> _GOAL OF THE EXERCISE_: Begin with the line that holds "How do I perform: Click the Style label?" and repeat each line after it exactly, ending with the last line of the listing.

*** Block opens ***

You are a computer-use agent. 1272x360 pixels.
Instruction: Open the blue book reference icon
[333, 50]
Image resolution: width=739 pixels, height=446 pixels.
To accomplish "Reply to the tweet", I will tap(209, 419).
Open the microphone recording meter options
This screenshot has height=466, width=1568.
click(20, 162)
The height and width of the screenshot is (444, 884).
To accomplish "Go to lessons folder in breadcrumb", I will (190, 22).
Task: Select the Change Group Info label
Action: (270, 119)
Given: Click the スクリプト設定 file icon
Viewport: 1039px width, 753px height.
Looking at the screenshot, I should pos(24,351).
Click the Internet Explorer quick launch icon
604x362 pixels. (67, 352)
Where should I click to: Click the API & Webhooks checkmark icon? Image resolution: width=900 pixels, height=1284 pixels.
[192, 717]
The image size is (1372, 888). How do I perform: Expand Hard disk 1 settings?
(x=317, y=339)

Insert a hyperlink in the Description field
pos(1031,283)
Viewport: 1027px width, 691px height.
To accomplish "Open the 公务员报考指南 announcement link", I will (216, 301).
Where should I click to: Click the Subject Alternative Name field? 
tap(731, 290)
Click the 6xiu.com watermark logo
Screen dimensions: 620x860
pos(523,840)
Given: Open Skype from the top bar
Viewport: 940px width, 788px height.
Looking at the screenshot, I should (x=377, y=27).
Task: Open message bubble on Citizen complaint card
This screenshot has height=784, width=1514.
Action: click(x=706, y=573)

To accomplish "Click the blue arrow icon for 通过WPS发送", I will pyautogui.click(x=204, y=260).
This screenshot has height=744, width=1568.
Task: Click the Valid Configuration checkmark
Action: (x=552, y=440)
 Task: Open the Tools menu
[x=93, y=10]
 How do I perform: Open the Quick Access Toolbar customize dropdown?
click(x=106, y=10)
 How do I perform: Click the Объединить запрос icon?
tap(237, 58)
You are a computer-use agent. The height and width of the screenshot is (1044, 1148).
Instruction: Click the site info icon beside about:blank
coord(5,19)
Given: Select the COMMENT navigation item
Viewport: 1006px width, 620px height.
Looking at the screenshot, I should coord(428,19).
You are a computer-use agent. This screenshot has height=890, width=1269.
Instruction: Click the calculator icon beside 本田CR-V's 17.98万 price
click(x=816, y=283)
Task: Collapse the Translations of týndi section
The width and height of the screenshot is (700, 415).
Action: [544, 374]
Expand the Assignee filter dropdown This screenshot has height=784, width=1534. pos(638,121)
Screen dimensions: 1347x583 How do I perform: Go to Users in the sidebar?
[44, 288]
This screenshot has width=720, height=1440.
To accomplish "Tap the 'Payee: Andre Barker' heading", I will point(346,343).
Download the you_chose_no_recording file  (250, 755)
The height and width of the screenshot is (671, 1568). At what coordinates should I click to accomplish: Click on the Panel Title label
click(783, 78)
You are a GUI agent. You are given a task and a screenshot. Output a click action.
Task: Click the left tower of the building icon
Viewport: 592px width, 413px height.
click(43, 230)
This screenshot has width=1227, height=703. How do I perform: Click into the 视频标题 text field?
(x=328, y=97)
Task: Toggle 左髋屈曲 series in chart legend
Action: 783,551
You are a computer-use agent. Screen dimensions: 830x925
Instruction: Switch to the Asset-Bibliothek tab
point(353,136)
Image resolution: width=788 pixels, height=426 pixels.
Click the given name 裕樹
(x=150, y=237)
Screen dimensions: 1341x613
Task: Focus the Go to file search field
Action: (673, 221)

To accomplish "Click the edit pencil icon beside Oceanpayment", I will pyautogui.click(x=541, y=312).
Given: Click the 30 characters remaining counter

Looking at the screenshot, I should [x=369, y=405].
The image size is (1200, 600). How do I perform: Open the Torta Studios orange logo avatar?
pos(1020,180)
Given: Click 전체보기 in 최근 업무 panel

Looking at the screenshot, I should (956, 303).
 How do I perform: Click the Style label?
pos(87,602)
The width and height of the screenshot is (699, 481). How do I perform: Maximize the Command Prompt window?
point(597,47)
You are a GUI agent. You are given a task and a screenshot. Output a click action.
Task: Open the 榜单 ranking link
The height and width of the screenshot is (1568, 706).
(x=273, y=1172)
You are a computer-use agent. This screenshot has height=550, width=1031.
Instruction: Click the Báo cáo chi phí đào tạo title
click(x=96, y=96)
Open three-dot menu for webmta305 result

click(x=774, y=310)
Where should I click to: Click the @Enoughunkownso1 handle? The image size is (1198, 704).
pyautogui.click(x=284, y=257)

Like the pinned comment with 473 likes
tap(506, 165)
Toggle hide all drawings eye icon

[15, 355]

*** Block closes ***

> _SOLUTION BELOW_:
 How do I perform: Click the Style label?
pos(87,602)
The width and height of the screenshot is (699, 481). How do I perform: Maximize the Command Prompt window?
point(597,47)
You are a GUI agent. You are given a task and a screenshot. Output a click action.
Task: Open the 榜单 ranking link
The height and width of the screenshot is (1568, 706).
(x=273, y=1172)
You are a computer-use agent. This screenshot has height=550, width=1031.
Instruction: Click the Báo cáo chi phí đào tạo title
click(x=96, y=96)
Open three-dot menu for webmta305 result

click(x=774, y=310)
Where should I click to: Click the @Enoughunkownso1 handle? The image size is (1198, 704).
pyautogui.click(x=284, y=257)

Like the pinned comment with 473 likes
tap(506, 165)
Toggle hide all drawings eye icon

[15, 355]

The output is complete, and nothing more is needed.